The entries are to be repeated in full, without any change.

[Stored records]
Start of Block

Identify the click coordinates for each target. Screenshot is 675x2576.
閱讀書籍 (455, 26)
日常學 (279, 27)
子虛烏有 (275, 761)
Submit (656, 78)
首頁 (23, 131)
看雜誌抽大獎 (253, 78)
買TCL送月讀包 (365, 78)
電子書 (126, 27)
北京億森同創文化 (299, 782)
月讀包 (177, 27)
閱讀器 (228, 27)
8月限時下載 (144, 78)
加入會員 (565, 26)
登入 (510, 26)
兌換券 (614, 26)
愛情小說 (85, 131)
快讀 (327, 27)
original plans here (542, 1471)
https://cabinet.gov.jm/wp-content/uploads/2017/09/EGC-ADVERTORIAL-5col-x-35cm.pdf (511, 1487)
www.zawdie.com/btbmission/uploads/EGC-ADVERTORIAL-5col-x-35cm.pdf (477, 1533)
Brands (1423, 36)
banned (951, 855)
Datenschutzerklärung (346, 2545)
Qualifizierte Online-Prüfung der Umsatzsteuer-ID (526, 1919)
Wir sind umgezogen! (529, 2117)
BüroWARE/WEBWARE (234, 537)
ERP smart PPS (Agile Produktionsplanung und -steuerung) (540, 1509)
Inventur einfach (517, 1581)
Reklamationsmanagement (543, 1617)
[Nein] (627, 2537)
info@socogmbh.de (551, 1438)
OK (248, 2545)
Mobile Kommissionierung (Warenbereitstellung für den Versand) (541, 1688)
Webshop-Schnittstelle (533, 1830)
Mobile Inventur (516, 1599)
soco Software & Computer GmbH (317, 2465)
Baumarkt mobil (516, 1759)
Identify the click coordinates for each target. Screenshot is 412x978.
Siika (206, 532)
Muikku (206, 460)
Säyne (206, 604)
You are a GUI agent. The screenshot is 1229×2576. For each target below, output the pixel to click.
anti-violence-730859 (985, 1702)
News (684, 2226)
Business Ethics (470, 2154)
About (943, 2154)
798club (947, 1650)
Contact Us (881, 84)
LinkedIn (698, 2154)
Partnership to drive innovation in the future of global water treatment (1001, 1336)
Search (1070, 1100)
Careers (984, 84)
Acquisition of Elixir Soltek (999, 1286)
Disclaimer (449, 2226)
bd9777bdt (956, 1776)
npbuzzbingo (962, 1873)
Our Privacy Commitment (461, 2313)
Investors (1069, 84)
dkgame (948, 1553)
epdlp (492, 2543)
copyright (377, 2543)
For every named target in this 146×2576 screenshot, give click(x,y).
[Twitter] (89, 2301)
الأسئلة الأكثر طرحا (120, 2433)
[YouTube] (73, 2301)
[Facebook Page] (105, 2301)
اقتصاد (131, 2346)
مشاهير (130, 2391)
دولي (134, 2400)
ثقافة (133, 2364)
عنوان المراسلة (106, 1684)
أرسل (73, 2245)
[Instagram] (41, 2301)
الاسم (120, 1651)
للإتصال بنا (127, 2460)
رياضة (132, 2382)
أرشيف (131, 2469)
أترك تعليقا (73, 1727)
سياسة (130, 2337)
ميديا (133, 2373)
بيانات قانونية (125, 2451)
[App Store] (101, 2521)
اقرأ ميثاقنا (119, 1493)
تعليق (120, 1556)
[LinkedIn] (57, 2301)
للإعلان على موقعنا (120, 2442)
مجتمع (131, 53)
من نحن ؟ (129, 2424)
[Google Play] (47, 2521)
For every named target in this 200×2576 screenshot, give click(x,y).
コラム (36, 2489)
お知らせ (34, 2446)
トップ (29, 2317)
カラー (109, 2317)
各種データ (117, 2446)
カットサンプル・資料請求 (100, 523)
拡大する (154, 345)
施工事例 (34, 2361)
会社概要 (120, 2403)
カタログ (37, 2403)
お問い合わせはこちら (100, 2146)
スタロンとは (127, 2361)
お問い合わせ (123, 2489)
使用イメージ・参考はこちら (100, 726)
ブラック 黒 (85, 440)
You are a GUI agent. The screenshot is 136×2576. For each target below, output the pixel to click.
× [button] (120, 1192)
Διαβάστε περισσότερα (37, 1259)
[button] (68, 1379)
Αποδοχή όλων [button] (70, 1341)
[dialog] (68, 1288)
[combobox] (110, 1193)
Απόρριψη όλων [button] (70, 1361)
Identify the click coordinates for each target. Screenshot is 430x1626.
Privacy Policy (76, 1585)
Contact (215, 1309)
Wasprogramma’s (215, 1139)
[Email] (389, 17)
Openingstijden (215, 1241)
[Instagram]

End of Block

**Response to this exercise**
Identify the click coordinates for each target. Screenshot is 675x2576.
閱讀書籍 (455, 26)
日常學 (279, 27)
子虛烏有 (275, 761)
Submit (656, 78)
首頁 (23, 131)
看雜誌抽大獎 (253, 78)
買TCL送月讀包 (365, 78)
電子書 (126, 27)
北京億森同創文化 (299, 782)
月讀包 (177, 27)
閱讀器 (228, 27)
8月限時下載 (144, 78)
加入會員 (565, 26)
登入 (510, 26)
兌換券 (614, 26)
愛情小說 (85, 131)
快讀 (327, 27)
original plans here (542, 1471)
https://cabinet.gov.jm/wp-content/uploads/2017/09/EGC-ADVERTORIAL-5col-x-35cm.pdf (511, 1487)
www.zawdie.com/btbmission/uploads/EGC-ADVERTORIAL-5col-x-35cm.pdf (477, 1533)
Brands (1423, 36)
banned (951, 855)
Datenschutzerklärung (346, 2545)
Qualifizierte Online-Prüfung der Umsatzsteuer-ID (526, 1919)
Wir sind umgezogen! (529, 2117)
BüroWARE/WEBWARE (234, 537)
ERP smart PPS (Agile Produktionsplanung und -steuerung) (540, 1509)
Inventur einfach (517, 1581)
Reklamationsmanagement (543, 1617)
[Nein] (627, 2537)
info@socogmbh.de (551, 1438)
OK (248, 2545)
Mobile Kommissionierung (Warenbereitstellung für den Versand) (541, 1688)
Webshop-Schnittstelle (533, 1830)
Mobile Inventur (516, 1599)
soco Software & Computer GmbH (317, 2465)
Baumarkt mobil (516, 1759)
Identify the click coordinates for each target. Screenshot is 412x978.
Siika (206, 532)
Muikku (206, 460)
Säyne (206, 604)
You are a GUI agent. The screenshot is 1229×2576. For each target below, output the pixel to click.
anti-violence-730859 (985, 1702)
News (684, 2226)
Business Ethics (470, 2154)
About (943, 2154)
798club (947, 1650)
Contact Us (881, 84)
LinkedIn (698, 2154)
Partnership to drive innovation in the future of global water treatment (1001, 1336)
Search (1070, 1100)
Careers (984, 84)
Acquisition of Elixir Soltek (999, 1286)
Disclaimer (449, 2226)
bd9777bdt (956, 1776)
npbuzzbingo (962, 1873)
Our Privacy Commitment (461, 2313)
Investors (1069, 84)
dkgame (948, 1553)
epdlp (492, 2543)
copyright (377, 2543)
For every named target in this 146×2576 screenshot, give click(x,y).
[Twitter] (89, 2301)
الأسئلة الأكثر طرحا (120, 2433)
[YouTube] (73, 2301)
[Facebook Page] (105, 2301)
اقتصاد (131, 2346)
مشاهير (130, 2391)
دولي (134, 2400)
ثقافة (133, 2364)
عنوان المراسلة (106, 1684)
أرسل (73, 2245)
[Instagram] (41, 2301)
الاسم (120, 1651)
للإتصال بنا (127, 2460)
رياضة (132, 2382)
أرشيف (131, 2469)
أترك تعليقا (73, 1727)
سياسة (130, 2337)
ميديا (133, 2373)
بيانات قانونية (125, 2451)
[App Store] (101, 2521)
اقرأ ميثاقنا (119, 1493)
تعليق (120, 1556)
[LinkedIn] (57, 2301)
للإعلان على موقعنا (120, 2442)
مجتمع (131, 53)
من نحن ؟ (129, 2424)
[Google Play] (47, 2521)
For every named target in this 200×2576 screenshot, give click(x,y).
コラム (36, 2489)
お知らせ (34, 2446)
トップ (29, 2317)
カラー (109, 2317)
各種データ (117, 2446)
カットサンプル・資料請求 (100, 523)
拡大する (154, 345)
施工事例 (34, 2361)
会社概要 (120, 2403)
カタログ (37, 2403)
お問い合わせはこちら (100, 2146)
スタロンとは (127, 2361)
お問い合わせ (123, 2489)
使用イメージ・参考はこちら (100, 726)
ブラック 黒 (85, 440)
You are a GUI agent. The screenshot is 136×2576. For each target below, output the pixel to click.
× [button] (120, 1192)
Διαβάστε περισσότερα (37, 1259)
[button] (68, 1379)
Αποδοχή όλων [button] (70, 1341)
[dialog] (68, 1288)
[combobox] (110, 1193)
Απόρριψη όλων [button] (70, 1361)
Identify the click coordinates for each target. Screenshot is 430x1626.
Privacy Policy (76, 1585)
Contact (215, 1309)
Wasprogramma’s (215, 1139)
[Email] (389, 17)
Openingstijden (215, 1241)
[Instagram]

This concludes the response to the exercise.